A: Well I think it’s probably both. The last few years have seen a melting pot of data, grafted in different ways. Which has caused lots of debate. Really the culmination of it was the world’s discovery of Bayes Theorem. The idea is that if 100 people take a 99% accurate test to identify COVID, and 1 person tests positive, it’s very likely they have the disease. But given the test is only 99% accurate, it is also likely that at least 1 person will test positive even though they don’t have the disease. Both people will be convinced they have it, because the test is 99% accurate. When in reality between the two of them, there is only a 50% chance they have it. Public discourse did not initially take any of that into account, and it was not reflected in any of the statistical results presented to us on how the pandemic was growing. Subsequently Bayes Theorem was used by those opposing lockdowns as an attempt to prove we were all overreacting. But that too missed what was happening in the real world. Since to start with we were only really testing people who were symptomatic, the false positives were much lower than in reality, versus the theory I’ve just presented. The truth is almost everybody was wrong, almost all of the time. All of which to say that the data has fascinated people, but it has also alienated them.
Q: What’s your favourite example of a statistic that has disproven a widely held belief/assumption?
A: Actually my favourite examples are always the other way around. There is a great website (Tyler Vigen’s Spurious Correlations) which produces tantalising correlation graphs between things which are obviously not related. Causation versus correlation. It turns out the number of people drowning in the US by falling into a pool is surprisingly well correlated with the number of films Nicolas Cage has appeared in that year. It’s unnerving. By illustrating so clearly that correlation does not always equal causation, the graphs are a valuable lesson in showing things are not always what they seem.
Q: Why is the average always wrong?
A: It’s obviously a provocative thought, but I think my argument is that if the average is the correct answer to the question you’ve asked, then you’ve asked the wrong question. An interesting illustration for that is the average income for an author, which is a really richly researched topic. It’s a spectacular example of the average being completely wrong. People have done average income reports for this, which have been widely shared. But in reality these are so massively skewed by JK Rowling. Almost as a single individual, but certainly helped along by the ten or fifteen best paid authors. The average is essentially meaningless unless you take those people out. I also had a similar experience chasing down a statistic I read about how the average person goes to the pub 24 times a year.
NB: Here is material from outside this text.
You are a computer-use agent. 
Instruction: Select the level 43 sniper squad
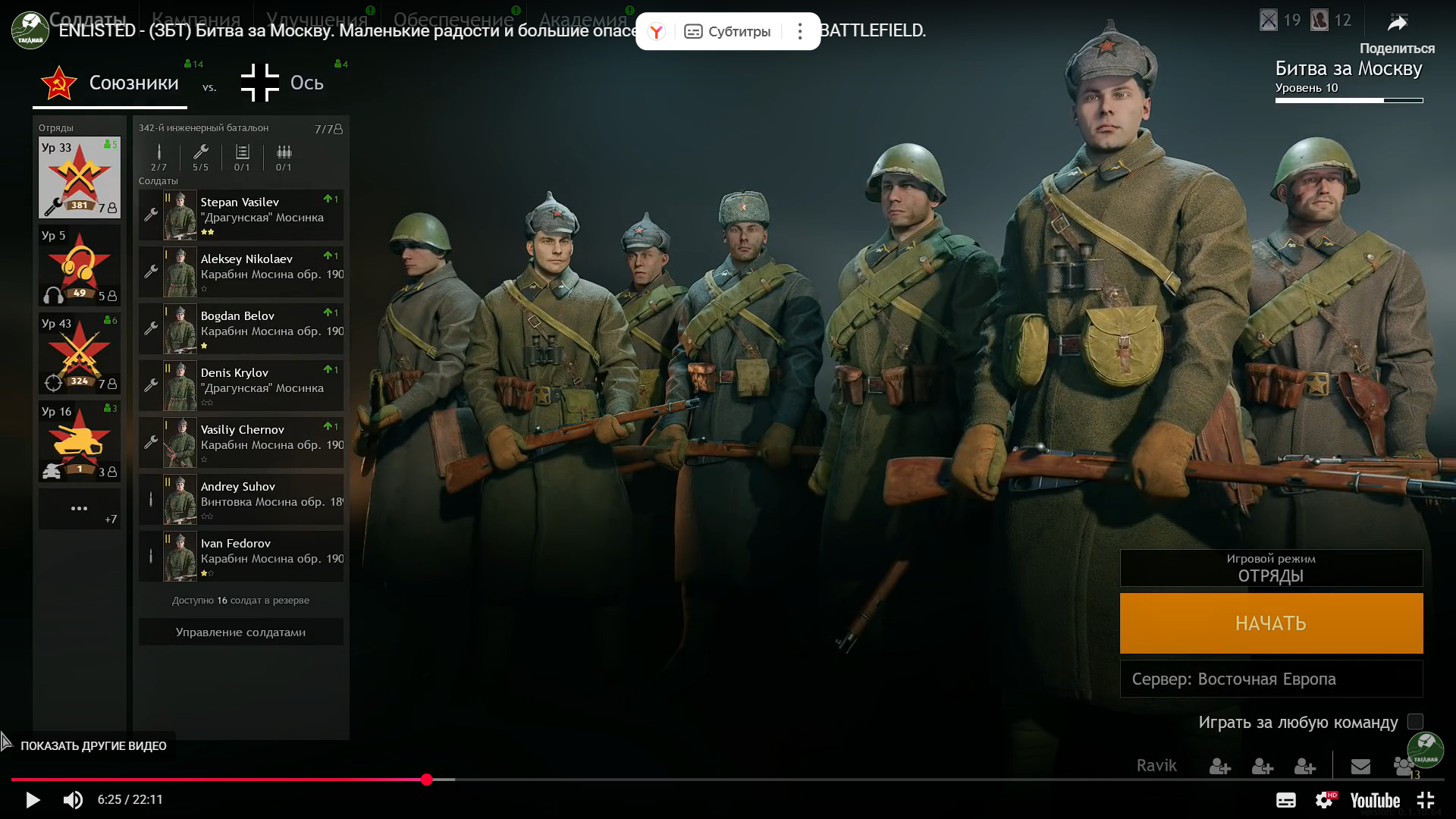pyautogui.click(x=79, y=353)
Q: Does it make more economic sense for businesses to only cater to ‘average’ – tastes, sizes etc. – or to target those outside the standard deviation?
A: Too often, catering to the average is driven by cost - it’s cheaper for me to make small, medium and large than it is to cater to the actual size of an individual customer. But there is great value in challenging that, and the businesses that find a cost-effective way to cater to the individual rather than the average generally win. We are all individuals, and value being treated that way.
Q: For those that are interested in finding out more about data and their role in decision making and society, are there any books or resources you can recommend? Apart from your own book of course.
A: My bible on this topic is David Spiegelhalter, The Art of Statistics. He’s the Cambridge professor of statistics. It’s a wonderful book to get under the skin of what statistics really means. A step beyond what you’ll get with The Average is Always Wrong. Though without my folksy charm, obviously.
Q: Thanks so much for chatting. Final question, in what way are you most average?
A: According to the app I play on, I’m the world's most average chess player. It pains me greatly.